▶ WORK INSTRUCTIONS:
Reproduce the entries below verbatim, from the line holding "Close the Predefined" through the line holding "Action: pyautogui.click(x=16, y=335)", both lines included. Output only those lines.

▶ Stored dataset entries:
+ + + + +

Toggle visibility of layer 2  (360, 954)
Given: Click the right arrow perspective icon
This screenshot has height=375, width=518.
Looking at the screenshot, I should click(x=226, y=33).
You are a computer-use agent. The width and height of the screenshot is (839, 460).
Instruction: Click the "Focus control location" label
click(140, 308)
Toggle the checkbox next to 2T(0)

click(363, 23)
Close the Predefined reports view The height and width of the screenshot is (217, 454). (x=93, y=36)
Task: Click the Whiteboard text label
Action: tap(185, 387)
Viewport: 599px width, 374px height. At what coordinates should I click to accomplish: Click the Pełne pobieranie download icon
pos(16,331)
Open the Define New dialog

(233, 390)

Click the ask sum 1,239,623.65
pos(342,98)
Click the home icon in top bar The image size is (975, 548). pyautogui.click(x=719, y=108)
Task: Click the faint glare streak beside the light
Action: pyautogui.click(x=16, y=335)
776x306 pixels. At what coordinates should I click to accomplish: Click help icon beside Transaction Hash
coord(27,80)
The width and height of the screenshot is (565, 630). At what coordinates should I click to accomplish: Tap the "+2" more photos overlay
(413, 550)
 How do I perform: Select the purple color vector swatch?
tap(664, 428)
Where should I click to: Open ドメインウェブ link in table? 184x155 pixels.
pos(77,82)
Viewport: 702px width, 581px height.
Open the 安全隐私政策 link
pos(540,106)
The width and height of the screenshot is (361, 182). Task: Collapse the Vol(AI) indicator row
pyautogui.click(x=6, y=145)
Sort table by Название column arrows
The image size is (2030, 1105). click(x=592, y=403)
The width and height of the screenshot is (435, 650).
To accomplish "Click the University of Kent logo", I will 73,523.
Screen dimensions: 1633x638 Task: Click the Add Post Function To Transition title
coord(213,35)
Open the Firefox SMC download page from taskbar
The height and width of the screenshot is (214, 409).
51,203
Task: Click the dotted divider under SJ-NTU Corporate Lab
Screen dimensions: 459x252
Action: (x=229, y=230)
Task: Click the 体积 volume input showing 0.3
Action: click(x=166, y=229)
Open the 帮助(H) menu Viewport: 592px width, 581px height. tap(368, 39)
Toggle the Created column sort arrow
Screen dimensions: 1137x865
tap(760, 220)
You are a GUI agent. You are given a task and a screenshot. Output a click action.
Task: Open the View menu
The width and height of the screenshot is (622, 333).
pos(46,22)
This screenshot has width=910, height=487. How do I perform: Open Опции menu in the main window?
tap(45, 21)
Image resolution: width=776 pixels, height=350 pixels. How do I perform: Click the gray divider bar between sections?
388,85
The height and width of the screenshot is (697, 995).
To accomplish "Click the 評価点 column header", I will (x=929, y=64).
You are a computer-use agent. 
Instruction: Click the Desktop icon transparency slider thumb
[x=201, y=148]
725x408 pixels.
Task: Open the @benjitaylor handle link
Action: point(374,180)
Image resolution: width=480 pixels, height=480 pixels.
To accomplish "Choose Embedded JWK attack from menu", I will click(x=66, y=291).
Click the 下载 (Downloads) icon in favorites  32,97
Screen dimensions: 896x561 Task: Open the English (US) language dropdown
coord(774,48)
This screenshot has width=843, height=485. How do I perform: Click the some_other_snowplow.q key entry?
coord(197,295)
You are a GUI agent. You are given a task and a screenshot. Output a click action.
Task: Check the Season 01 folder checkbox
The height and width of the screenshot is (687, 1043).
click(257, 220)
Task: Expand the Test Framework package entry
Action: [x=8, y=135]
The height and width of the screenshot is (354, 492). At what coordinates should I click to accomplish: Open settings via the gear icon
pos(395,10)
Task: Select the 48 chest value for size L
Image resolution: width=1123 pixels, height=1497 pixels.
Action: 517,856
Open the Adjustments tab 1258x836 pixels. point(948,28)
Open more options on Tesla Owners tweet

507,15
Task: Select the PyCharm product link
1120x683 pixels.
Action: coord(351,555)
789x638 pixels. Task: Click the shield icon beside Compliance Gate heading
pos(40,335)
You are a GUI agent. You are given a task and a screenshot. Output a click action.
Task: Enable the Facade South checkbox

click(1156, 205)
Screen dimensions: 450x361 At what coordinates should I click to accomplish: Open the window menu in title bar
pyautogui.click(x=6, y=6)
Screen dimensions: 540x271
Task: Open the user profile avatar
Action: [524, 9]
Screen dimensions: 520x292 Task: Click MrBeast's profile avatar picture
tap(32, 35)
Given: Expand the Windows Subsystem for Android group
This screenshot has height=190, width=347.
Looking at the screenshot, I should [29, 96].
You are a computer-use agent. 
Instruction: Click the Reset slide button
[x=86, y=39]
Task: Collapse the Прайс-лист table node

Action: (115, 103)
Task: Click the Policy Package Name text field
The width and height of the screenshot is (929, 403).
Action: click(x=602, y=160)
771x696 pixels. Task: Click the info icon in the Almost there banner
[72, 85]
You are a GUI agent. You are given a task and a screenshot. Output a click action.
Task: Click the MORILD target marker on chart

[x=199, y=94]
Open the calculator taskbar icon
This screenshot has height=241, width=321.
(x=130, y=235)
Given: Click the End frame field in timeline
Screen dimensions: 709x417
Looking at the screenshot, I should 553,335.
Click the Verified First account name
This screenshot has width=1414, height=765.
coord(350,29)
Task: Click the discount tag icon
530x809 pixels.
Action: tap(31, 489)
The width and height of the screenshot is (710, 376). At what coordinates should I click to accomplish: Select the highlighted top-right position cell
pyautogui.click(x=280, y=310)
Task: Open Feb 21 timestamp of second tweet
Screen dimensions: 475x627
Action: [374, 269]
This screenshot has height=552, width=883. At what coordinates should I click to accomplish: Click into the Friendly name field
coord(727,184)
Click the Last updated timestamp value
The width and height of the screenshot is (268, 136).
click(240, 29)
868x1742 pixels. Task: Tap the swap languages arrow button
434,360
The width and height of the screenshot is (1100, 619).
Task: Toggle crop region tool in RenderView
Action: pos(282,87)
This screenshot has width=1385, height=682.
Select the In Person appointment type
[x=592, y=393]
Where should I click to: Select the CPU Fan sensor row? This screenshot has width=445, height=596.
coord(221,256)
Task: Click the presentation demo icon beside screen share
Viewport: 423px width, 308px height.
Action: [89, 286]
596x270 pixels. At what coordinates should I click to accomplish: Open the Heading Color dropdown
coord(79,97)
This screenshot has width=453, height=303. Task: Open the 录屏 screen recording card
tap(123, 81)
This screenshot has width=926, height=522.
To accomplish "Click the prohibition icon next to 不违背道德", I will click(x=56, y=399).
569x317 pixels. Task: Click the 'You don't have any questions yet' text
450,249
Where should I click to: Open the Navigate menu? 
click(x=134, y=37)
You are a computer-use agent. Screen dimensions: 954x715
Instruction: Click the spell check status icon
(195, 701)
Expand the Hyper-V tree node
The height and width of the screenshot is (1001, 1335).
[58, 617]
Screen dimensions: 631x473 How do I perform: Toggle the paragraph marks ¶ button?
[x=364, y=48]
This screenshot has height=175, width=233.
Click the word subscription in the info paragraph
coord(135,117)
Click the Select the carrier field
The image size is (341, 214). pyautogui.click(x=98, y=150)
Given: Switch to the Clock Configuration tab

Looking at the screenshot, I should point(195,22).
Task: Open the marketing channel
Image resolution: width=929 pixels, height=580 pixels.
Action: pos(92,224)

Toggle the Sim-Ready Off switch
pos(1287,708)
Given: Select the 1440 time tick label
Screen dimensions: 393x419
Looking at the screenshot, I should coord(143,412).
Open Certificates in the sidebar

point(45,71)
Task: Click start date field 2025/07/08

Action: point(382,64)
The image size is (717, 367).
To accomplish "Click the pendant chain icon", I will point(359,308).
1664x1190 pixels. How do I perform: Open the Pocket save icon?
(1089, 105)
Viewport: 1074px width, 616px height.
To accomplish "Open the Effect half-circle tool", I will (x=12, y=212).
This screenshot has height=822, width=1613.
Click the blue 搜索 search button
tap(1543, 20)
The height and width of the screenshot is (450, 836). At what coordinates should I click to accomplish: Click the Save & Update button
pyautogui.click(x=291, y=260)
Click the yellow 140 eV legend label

+ + + + +

▶ EXERCISE ANSWER:
Close the Predefined reports view The height and width of the screenshot is (217, 454). (x=93, y=36)
Task: Click the Whiteboard text label
Action: tap(185, 387)
Viewport: 599px width, 374px height. At what coordinates should I click to accomplish: Click the Pełne pobieranie download icon
pos(16,331)
Open the Define New dialog

(233, 390)

Click the ask sum 1,239,623.65
pos(342,98)
Click the home icon in top bar The image size is (975, 548). pyautogui.click(x=719, y=108)
Task: Click the faint glare streak beside the light
Action: pyautogui.click(x=16, y=335)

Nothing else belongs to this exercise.